The publishing industry will emerge strengthened and full of ideas and new projects. I think publishers have faced this difficult year not by bowing to circumstances but by accepting the challenge, rethinking their work and strategies. Talking to publishers over the last few months, I have felt a lot of concern, but also a lot of energy. Many of them may have postponed the release of some titles, but they have started new projects, new dialogues with readers.
What do you most like doing when you're not working?
I like running (it relaxes me), reading, visiting art exhibitions, going to the cinema, listening to music. And spending as much time as possible close to the sea.
What is the best book you've read in the last year?
Mmmm… that's not easy. Probably, it's Berta Isla by Javier Marìas.
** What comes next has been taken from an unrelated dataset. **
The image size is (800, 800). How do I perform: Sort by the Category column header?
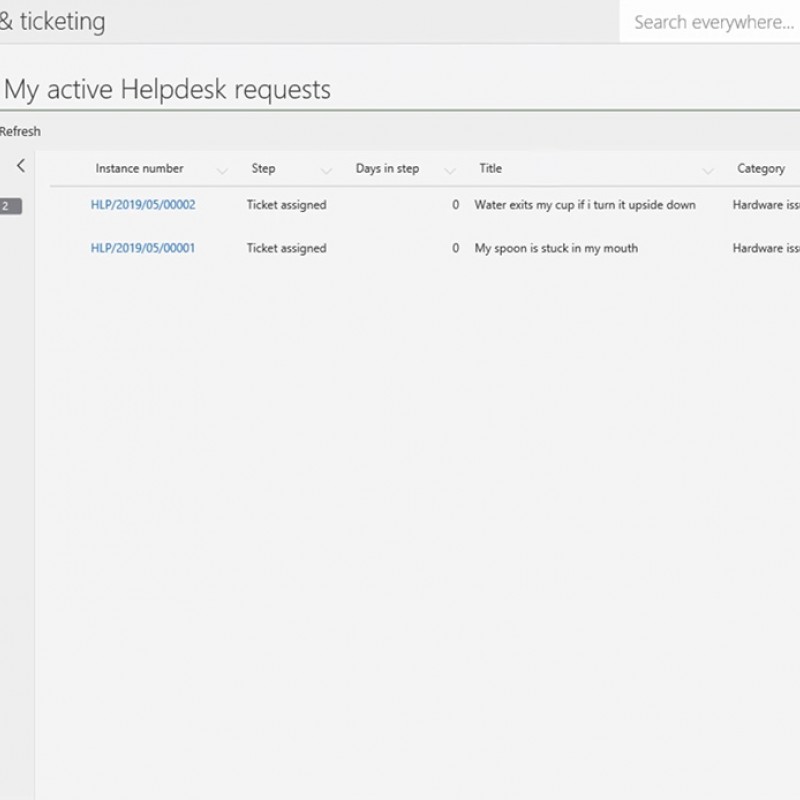pos(761,169)
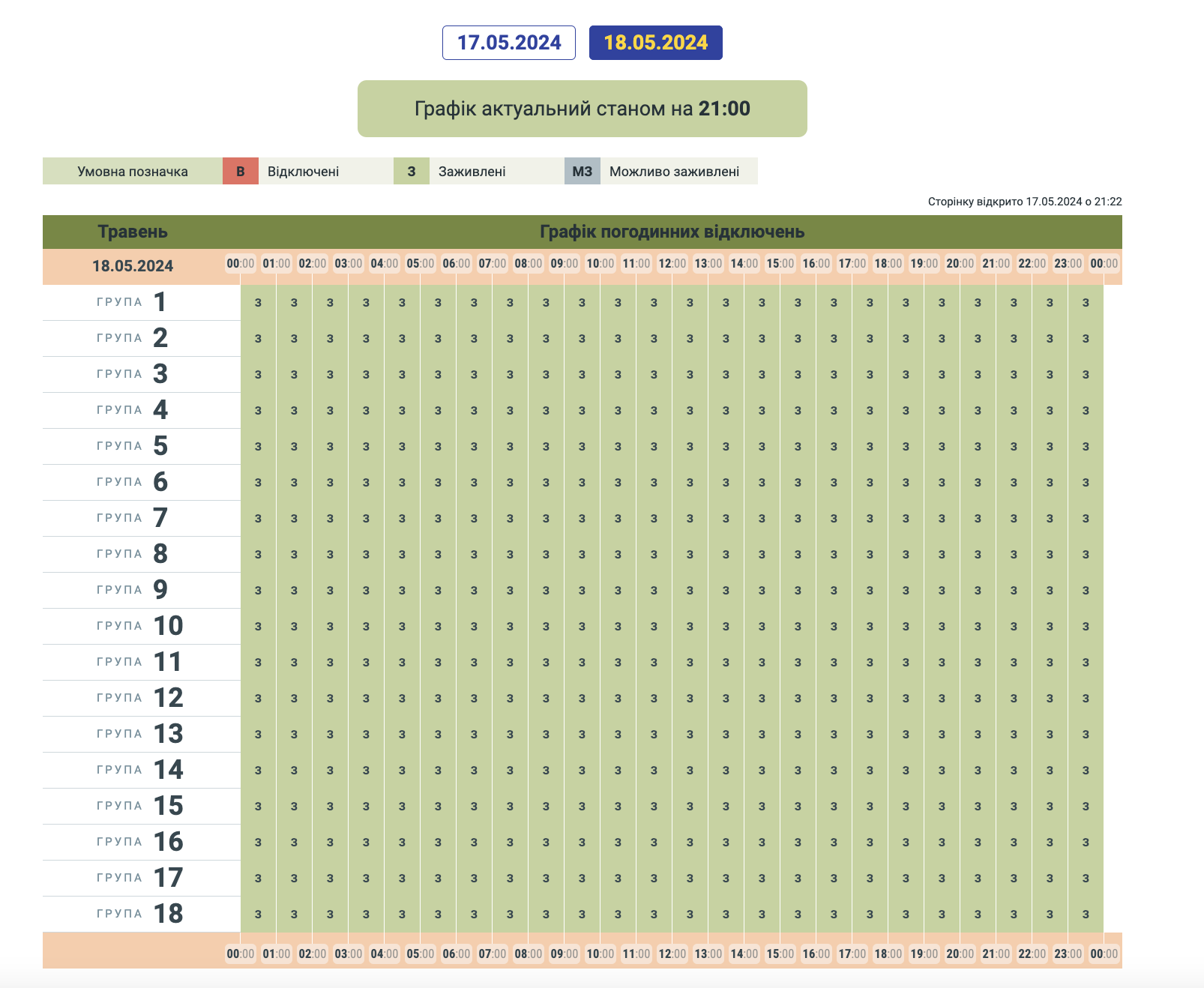
Task: Switch to the 17.05.2024 date tab
Action: click(x=508, y=43)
But I'd be sorry not to mention The Sense of an Ending by Julian Barnes and Life Plays with Me by David Grossman.
What are you reading now?
I'm reading Via Gemito by Domenico Starnone (who was supposed to be Elena Ferrante, while gossips says that Elena is his wife) because I am curious to explore the language and the style of writing to understand if it overlaps or not; in the meantime, I'm listening to the audiobook of Orlando by Virginia Wolf
How do you like to read: on screen, on paper, or do you listen to audiobooks?
I like to read on screen, but regularly listen to audiobooks while running (and love it very, very much!). But I also like to have the books of my favourite writers in their print editions - it gives me confidence to see them in my library.